* _Goal of the exercise_
Give the data again word for word; drop the pictures.

Stored data entries:
=== Begin Enclosure ===

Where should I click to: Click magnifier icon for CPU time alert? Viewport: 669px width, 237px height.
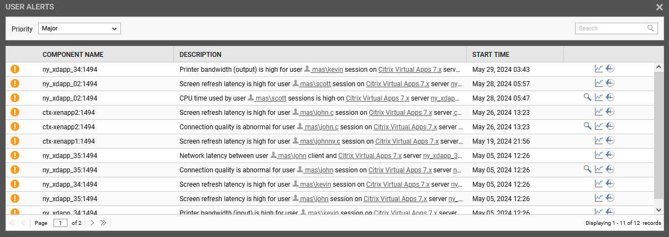(x=588, y=97)
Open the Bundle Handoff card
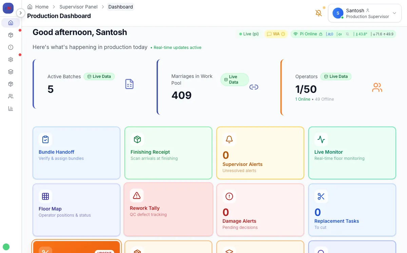Screen dimensions: 407x253 [76, 153]
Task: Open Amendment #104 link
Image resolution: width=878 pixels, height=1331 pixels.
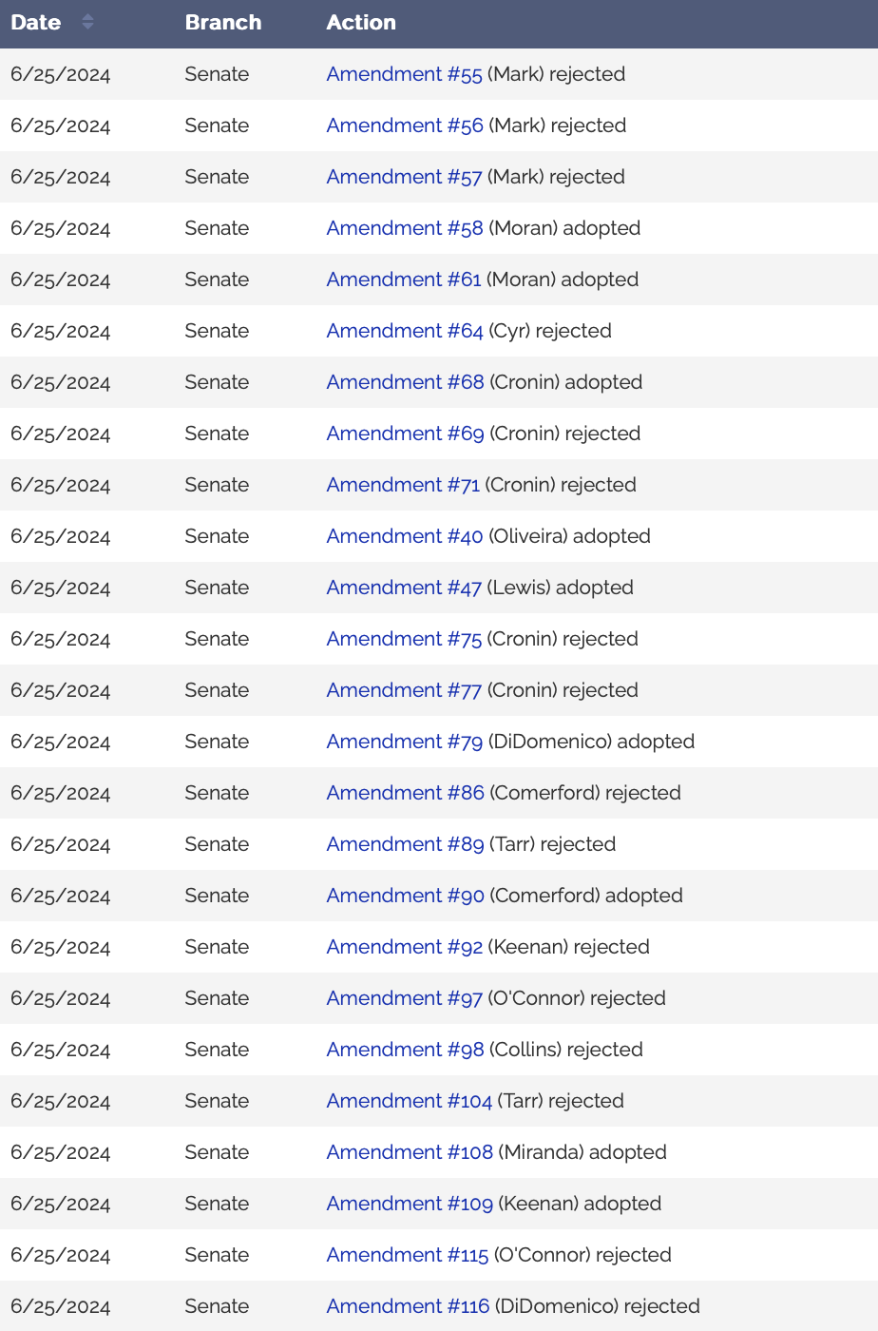Action: [409, 1101]
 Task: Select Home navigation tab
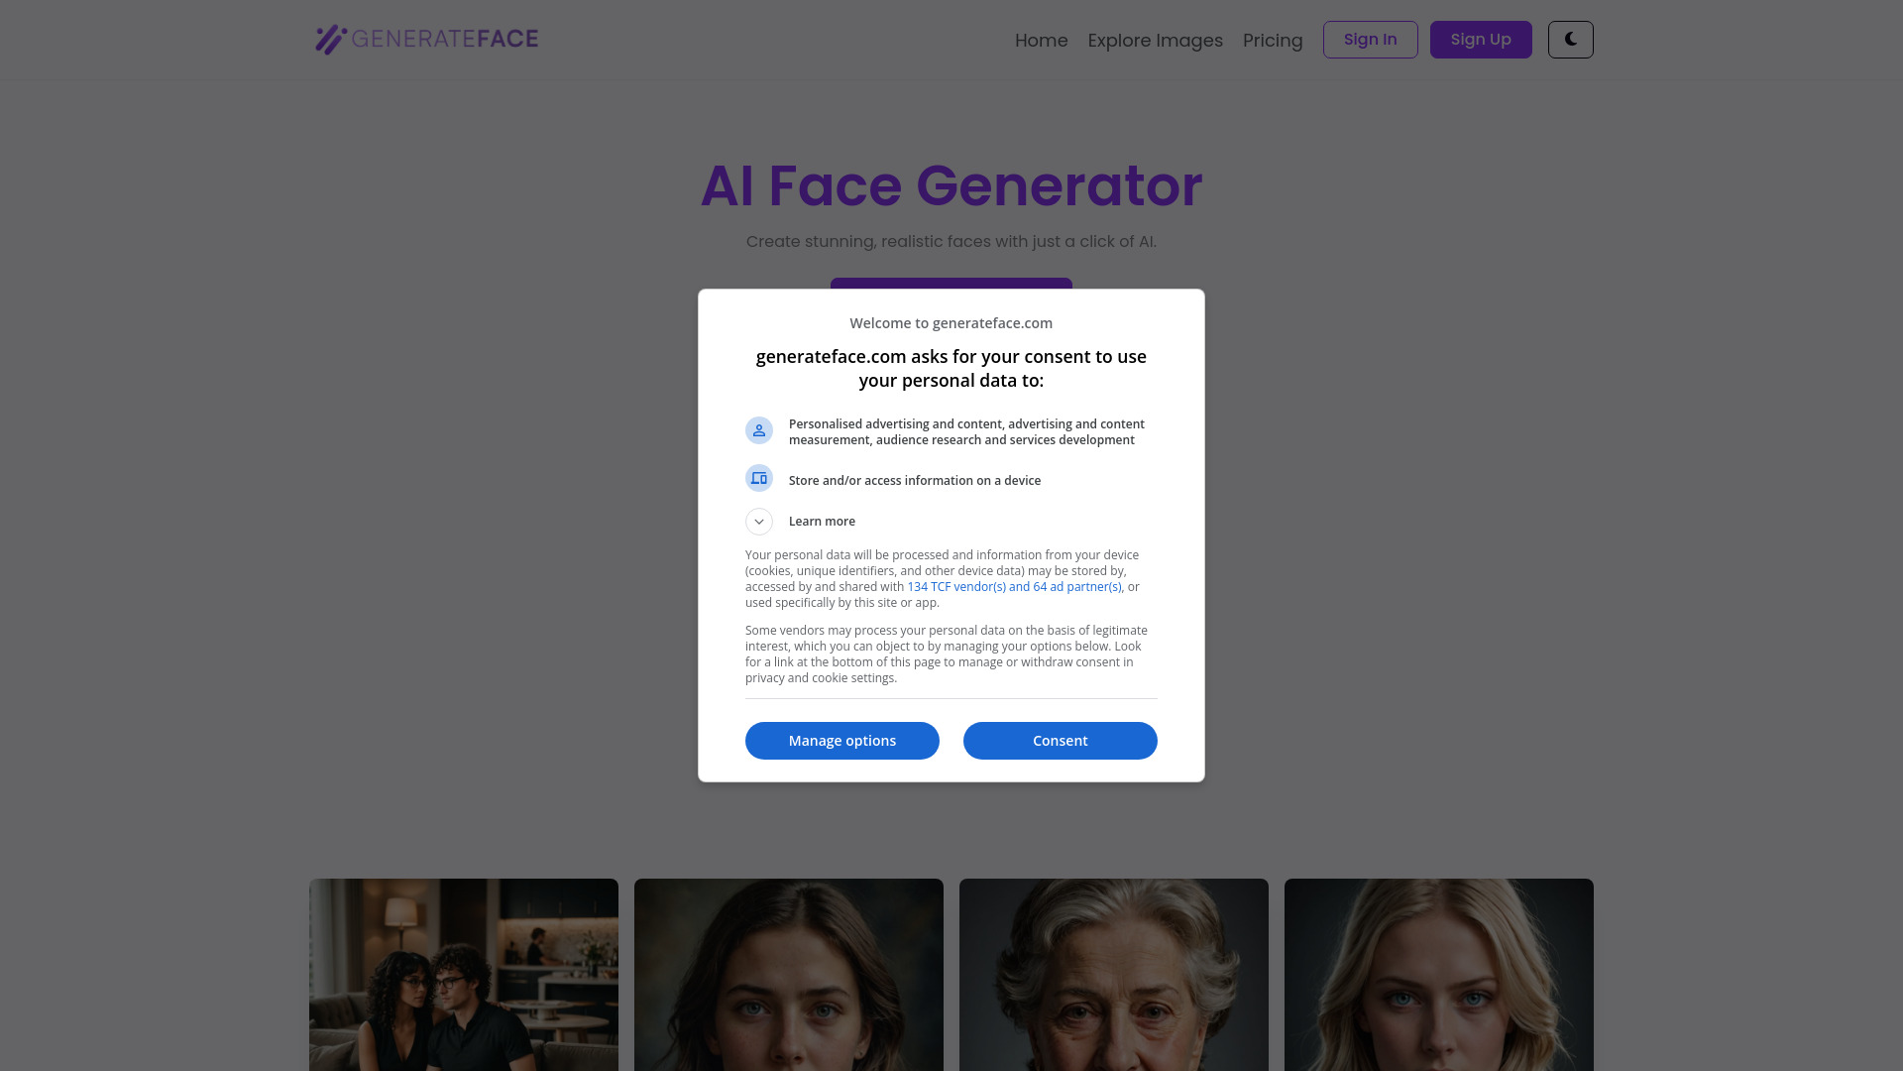(1041, 40)
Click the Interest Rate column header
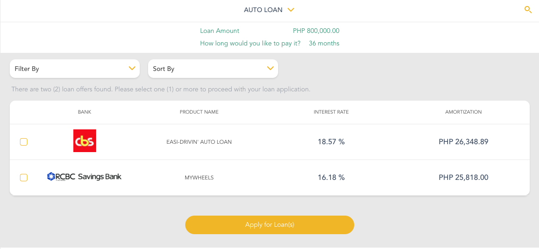The image size is (539, 249). pos(331,112)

=== End Enclosure ===

* _Response_
Where should I click to: Click magnifier icon for CPU time alert? Viewport: 669px width, 237px height.
(x=588, y=97)
Open the Bundle Handoff card
Screen dimensions: 407x253 [76, 153]
Task: Open Amendment #104 link
Image resolution: width=878 pixels, height=1331 pixels.
Action: [409, 1101]
 Task: Select Home navigation tab
(1041, 40)
Click the Interest Rate column header
The image size is (539, 249). pos(331,112)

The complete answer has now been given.